Bill and Alice Hart Collection bolsters UNCA’s historical holdings

MOVING MOUNTAINS: From left, Bill Hart, Alice Hart and Janet McCue celebrate the donation of the Bill and Alice Hart Collection to UNC Asheville's Special Collections. Photo by Gene Hyde

The Bill and Alice Hart Collection has created quite the stir at UNC Asheville.

Donated to the university’s Special Collections last fall, the large private library has since prompted Gene Hyde, head of special collections and university archivist, to call it “the crown jewel” of his department’s holdings. Meanwhile, UNCA history professor Dan Pierce “can’t say enough” about how important it is for scholars and the general public alike.

“It’s the comprehensive nature of the collection,” Pierce says. “There’s just no place that has a collection that really encompasses just about everything that was ever produced on the [Smoky Mountains]. And it’s not just the Smokies but Western North Carolina in general.”

Deep roots

A native of Sylva, Alice Hart can trace her heritage to some of the first European settlers in what would later become Jackson County, and she also has a long lineage in Madison County. Bill Hart grew up in Weaverville and is a sixth-generation descendant of James Reeves, who settled in Sandy Mush circa 1798 and was one of the first 800 settlers in Buncombe County.

Since the beginning of their relationship, the pair have enjoyed visiting Great Smoky Mountains National Park, where they first developed a keen interest in regional flora and fauna. This, in tandem with their other ties to the area, inspired them to make a pact soon after they wed in 1960.

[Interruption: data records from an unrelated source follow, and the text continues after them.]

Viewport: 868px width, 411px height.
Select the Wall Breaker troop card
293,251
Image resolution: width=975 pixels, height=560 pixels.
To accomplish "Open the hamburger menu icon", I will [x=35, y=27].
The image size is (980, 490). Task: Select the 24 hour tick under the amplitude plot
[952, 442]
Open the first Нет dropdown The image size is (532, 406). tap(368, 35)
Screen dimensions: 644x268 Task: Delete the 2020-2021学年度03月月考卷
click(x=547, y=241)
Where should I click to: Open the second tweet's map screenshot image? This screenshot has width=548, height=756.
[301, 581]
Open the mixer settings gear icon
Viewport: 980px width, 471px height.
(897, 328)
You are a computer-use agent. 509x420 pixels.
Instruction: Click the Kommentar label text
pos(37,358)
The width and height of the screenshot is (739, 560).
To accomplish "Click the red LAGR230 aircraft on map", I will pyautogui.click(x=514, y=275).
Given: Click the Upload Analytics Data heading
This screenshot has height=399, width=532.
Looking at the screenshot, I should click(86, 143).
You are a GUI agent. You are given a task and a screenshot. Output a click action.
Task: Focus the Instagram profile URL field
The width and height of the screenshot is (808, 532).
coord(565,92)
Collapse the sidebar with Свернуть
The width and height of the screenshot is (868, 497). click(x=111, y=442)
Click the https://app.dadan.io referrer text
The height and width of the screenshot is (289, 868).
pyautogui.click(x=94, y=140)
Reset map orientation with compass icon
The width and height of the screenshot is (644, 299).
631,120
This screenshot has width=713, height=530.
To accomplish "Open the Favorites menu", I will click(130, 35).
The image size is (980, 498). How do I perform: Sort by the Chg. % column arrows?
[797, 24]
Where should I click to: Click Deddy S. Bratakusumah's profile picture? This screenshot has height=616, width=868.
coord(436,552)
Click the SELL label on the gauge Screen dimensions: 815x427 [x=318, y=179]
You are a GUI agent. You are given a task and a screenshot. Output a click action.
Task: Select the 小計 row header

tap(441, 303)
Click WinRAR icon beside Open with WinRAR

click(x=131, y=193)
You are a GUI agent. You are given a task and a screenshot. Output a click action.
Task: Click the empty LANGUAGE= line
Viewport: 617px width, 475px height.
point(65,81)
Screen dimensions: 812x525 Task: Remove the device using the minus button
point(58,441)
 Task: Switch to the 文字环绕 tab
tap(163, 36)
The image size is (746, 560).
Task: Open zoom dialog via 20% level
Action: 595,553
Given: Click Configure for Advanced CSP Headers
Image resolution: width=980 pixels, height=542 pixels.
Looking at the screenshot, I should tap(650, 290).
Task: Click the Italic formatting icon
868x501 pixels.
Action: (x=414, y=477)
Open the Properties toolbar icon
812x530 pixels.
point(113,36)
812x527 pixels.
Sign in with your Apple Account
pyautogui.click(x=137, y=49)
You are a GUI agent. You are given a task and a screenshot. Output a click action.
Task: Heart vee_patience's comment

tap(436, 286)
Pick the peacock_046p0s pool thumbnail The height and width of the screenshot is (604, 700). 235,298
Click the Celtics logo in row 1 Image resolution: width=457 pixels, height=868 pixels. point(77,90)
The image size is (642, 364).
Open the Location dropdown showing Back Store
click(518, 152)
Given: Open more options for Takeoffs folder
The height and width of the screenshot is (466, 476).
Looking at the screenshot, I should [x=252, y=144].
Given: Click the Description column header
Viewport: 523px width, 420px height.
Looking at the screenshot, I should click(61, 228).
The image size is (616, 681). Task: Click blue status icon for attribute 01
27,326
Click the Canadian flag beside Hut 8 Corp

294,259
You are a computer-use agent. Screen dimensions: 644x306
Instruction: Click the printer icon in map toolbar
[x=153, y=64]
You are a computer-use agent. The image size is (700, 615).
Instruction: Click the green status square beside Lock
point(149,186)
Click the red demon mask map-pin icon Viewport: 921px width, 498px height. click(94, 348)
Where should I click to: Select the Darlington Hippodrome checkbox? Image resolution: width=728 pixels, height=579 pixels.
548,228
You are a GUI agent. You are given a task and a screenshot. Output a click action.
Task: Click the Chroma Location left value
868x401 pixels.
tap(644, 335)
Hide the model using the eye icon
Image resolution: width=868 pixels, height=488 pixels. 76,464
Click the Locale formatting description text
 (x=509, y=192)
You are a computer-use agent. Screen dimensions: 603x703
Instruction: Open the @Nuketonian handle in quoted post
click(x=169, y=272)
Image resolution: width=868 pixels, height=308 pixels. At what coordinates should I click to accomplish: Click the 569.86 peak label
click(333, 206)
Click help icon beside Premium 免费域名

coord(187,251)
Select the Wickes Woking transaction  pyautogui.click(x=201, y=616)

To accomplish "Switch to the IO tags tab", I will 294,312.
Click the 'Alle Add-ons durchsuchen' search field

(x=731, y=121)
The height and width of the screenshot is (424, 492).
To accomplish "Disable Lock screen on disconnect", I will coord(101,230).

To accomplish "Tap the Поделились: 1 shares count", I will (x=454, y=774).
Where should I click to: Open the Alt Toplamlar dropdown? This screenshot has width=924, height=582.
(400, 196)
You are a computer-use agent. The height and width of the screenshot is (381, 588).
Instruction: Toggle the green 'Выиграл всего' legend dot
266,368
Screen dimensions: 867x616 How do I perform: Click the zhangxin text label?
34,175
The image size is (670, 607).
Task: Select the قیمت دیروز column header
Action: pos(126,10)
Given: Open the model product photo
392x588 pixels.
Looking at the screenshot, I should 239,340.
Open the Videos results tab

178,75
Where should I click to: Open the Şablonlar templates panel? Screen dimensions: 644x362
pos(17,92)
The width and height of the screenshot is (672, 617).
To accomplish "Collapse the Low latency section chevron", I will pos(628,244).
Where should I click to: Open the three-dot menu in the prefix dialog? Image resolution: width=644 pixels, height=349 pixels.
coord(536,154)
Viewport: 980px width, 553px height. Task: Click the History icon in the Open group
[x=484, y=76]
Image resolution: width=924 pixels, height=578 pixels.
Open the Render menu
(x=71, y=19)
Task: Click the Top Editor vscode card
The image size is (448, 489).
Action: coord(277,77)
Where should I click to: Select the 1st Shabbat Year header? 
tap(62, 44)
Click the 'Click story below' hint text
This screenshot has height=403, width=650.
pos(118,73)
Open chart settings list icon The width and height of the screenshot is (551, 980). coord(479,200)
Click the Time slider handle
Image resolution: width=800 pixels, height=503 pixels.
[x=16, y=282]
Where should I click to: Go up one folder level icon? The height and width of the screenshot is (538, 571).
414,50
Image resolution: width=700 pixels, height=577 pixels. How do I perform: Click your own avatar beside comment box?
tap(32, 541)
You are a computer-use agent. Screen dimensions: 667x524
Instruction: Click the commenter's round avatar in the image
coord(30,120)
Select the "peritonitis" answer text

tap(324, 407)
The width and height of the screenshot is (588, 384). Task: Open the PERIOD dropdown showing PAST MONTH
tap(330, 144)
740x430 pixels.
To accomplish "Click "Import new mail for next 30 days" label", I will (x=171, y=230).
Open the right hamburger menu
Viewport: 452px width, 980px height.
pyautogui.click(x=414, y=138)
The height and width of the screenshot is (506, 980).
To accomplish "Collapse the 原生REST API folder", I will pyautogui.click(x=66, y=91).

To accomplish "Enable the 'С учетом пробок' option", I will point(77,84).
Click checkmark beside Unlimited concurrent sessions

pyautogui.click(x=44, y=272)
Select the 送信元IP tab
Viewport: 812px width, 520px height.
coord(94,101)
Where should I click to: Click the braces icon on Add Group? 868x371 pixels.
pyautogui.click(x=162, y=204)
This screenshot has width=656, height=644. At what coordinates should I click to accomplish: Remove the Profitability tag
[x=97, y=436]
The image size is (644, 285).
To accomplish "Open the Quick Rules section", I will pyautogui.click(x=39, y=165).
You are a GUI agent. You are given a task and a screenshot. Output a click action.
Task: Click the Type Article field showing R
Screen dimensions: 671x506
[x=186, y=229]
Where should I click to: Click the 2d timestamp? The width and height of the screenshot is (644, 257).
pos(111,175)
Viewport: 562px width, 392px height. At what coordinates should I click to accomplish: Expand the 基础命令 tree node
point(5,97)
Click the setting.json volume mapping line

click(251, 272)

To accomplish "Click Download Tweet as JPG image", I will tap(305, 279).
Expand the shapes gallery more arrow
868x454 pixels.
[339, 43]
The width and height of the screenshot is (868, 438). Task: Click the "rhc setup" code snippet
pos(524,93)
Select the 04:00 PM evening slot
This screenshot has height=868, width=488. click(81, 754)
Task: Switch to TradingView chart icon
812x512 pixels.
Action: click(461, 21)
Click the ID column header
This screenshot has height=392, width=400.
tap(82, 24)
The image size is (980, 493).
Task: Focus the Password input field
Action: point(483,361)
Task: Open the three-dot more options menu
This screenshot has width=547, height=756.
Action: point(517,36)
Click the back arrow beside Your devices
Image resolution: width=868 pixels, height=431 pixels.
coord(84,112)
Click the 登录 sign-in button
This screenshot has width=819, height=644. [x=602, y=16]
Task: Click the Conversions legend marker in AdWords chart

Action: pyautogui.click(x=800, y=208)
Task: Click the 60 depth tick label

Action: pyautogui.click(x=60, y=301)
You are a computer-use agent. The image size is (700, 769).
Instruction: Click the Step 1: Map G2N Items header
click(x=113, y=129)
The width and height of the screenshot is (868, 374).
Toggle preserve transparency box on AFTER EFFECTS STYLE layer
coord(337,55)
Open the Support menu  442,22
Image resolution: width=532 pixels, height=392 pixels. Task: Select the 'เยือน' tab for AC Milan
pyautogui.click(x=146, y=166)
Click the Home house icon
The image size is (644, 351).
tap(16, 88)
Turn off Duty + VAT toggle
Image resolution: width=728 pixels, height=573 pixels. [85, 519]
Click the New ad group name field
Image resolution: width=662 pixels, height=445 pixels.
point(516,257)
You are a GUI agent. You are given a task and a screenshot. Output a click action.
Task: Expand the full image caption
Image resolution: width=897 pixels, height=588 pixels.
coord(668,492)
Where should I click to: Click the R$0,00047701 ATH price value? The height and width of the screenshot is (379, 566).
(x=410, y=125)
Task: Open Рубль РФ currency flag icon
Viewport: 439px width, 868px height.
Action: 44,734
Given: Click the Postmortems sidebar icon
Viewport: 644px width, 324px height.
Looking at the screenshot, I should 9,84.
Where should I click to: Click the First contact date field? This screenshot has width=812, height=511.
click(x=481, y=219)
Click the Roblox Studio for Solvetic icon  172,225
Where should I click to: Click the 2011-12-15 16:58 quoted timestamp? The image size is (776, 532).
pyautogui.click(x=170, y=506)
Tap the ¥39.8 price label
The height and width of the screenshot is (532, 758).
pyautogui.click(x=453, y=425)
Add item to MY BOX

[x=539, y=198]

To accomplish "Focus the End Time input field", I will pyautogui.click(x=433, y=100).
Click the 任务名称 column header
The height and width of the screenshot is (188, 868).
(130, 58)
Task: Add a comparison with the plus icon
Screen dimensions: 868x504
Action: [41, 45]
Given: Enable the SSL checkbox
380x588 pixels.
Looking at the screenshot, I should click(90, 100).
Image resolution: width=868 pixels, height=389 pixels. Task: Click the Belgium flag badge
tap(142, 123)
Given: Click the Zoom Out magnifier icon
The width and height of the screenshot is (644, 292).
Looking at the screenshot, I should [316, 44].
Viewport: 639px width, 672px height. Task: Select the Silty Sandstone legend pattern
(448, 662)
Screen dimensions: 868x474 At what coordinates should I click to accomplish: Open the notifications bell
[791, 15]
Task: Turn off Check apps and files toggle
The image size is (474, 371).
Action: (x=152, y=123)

We realized that we’d probably spend our lives here,” Bill says. “And because of our backgrounds and our heritage, we decided we’d devote ourselves to learning whatever we could about Western North Carolina.”

Further fueling that interest is the Harts’ backgrounds as educators. Alice served as a teacher, principal and in multiple administrative roles with Buncombe County and Asheville City Schools; Bill taught high school history before turning to a career in human resource management, consulting and training. But neither expected that this commitment to lifelong learning would result in an unprecedented private collection.

Book by book

In 1965, Bill checked out three books from his local library: Land of High Horizons: An Intimate Interpretation of the Great Smokies by Elizabeth Skaggs Bowman (published in 1938); The Great Smoky Mountains by Laura Thornborough (1937); and The Great Smokies and the Blue Ridge, edited by Roderick Peattie (1943). The information gleaned from these texts made such an impact on him that he decided to purchase his own copies.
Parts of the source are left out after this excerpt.